**WORK ORDER A**
Repeat everything from "Those of us" down to "9W, and Nyack." in the piece on cycling Route 9W to Nyack.
**WORK ORDER B**
Go on with the piece about cycling from New York City to Nyack, starting after its last sentence.

[DOCUMENT TEXT]

Those of us in New York City who feel the frustration of dealing with red lights every tenth of a mile and a world-class levels of automobile congestion, there is always Rt 9W, and Nyack.
It's easy to get to. Ride up Manhattan in a leisurely warm-up pace via the West Side Bike Path or Central Park, and cross the George Washington Bridge. If you're sentimental, take a moment to appreciate the feeling of being hundreds of feet over a mile-wide river.
There, in New Jersey, is the ride for area cyclists. Oh, there are other rides and other routes of course, but Nyack is the quick and easy choice. It's as close as you can get. The road is well-paved with a generous shoulder. There are lengthy flats, a few rolling hills with short climbs and quick descents that make for enjoyable terrain.

[/DOCUMENT TEXT]
[COLLECTED MATERIAL]

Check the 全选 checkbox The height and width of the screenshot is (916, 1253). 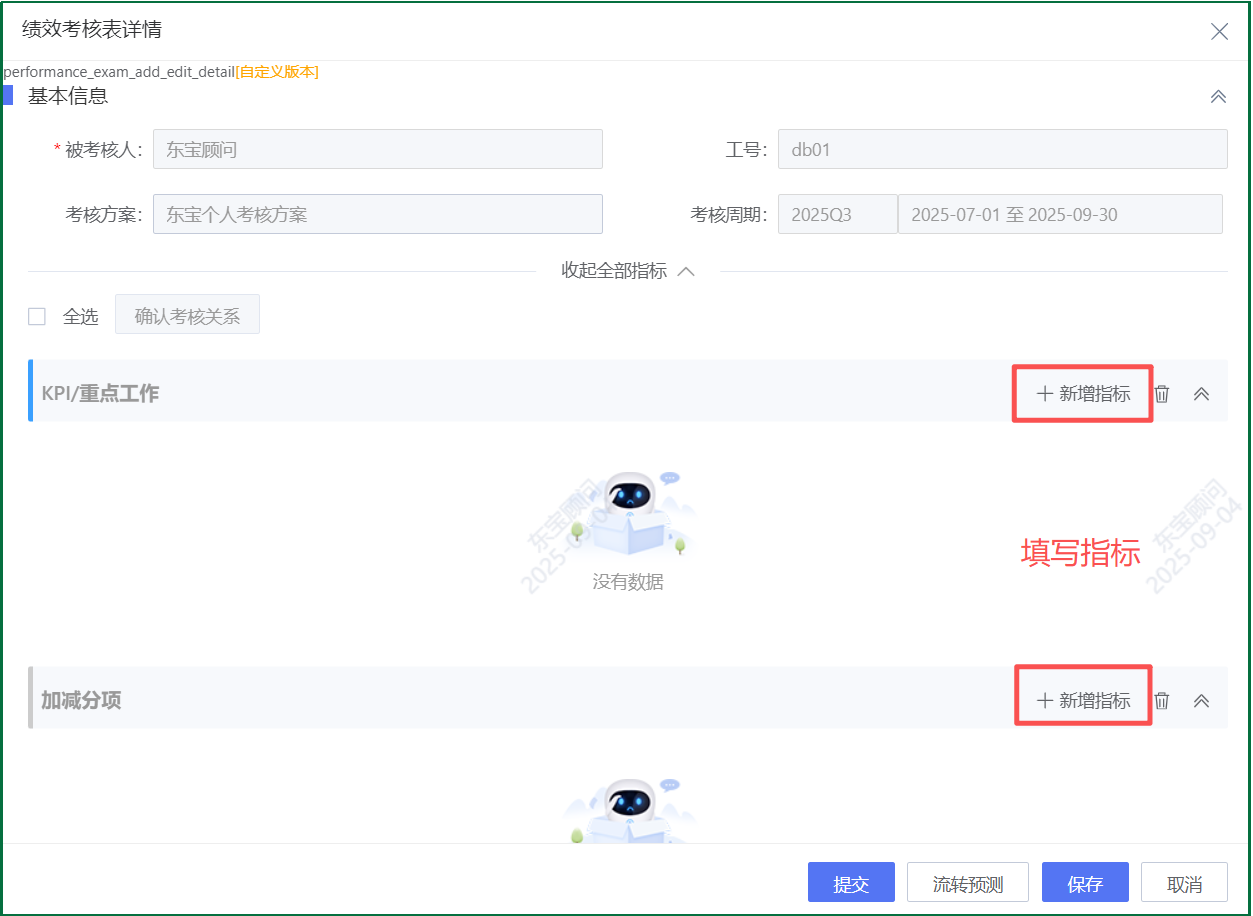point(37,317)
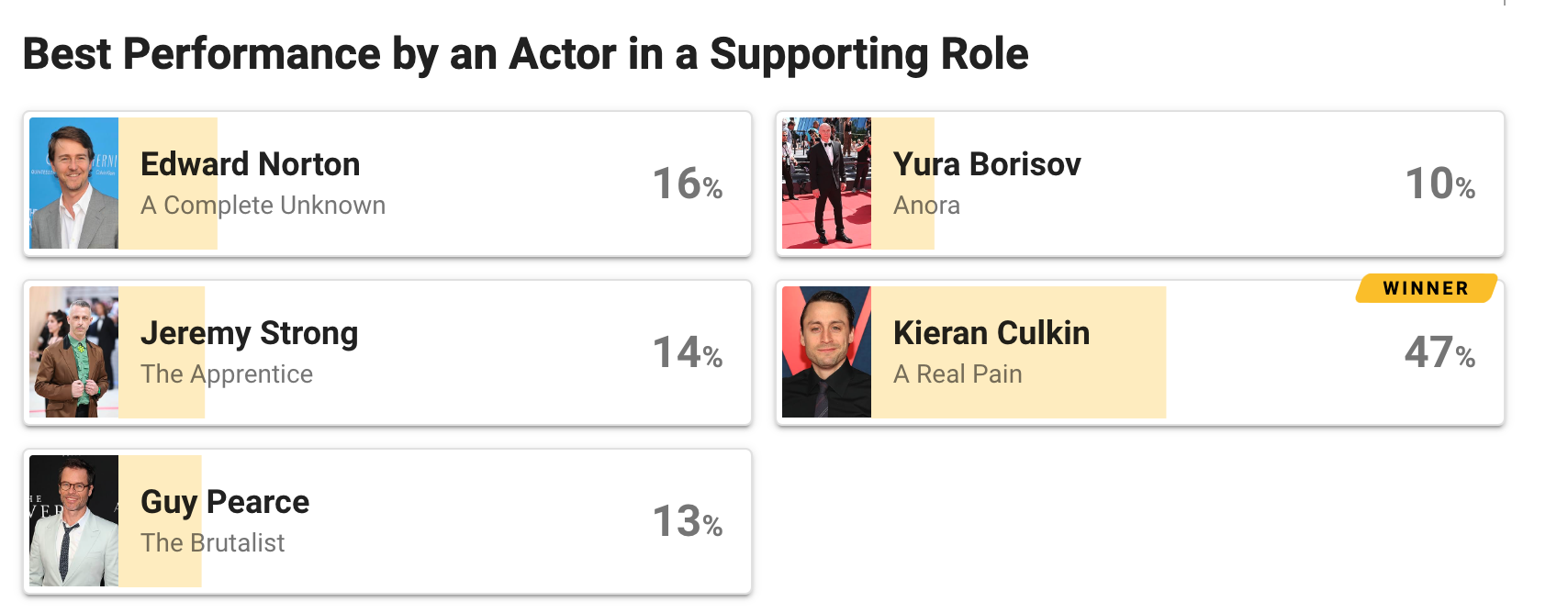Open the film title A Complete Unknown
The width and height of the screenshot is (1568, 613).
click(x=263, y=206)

[/COLLECTED MATERIAL]

**RESULT A**
Those of us in New York City who feel the frustration of dealing with red lights every tenth of a mile and a world-class levels of automobile congestion, there is always Rt 9W, and Nyack.

**RESULT B**
When out there you will see other cyclists. Hordes of them. Impromptu pacelines may form amongst strangers - we exchange a few words of greeting and rely on our common language: a flick of an elbow, a sweep of the hand. If you flat, whether or not you're alone, somebody will slow and ask if you've got everything you need.
And I'm quite certain that car drivers are used to seeing so many cyclists, in groups, gaily dressed in our tight, colorful finery, that it's generally safer to ride there - even while cars fly by at 55+ mph - than it is in many other places.
So it comes with discomfort to hear the news of a terrible crash a few days ago, that left a cyclist being treated while in a medically-induced coma. Details are scarce; several days ago I had heard the rider's description in an effort to identify him.
Best wishes to Camille Savoy, and to everybody else on the road. And a reminder - carry identification and emergency contact numbers. And, among the thrill of 29 mph pacelines and 50mph descents, ride with a healthy sense of self-preservation. The fewer ghost bikes that are installed, the better.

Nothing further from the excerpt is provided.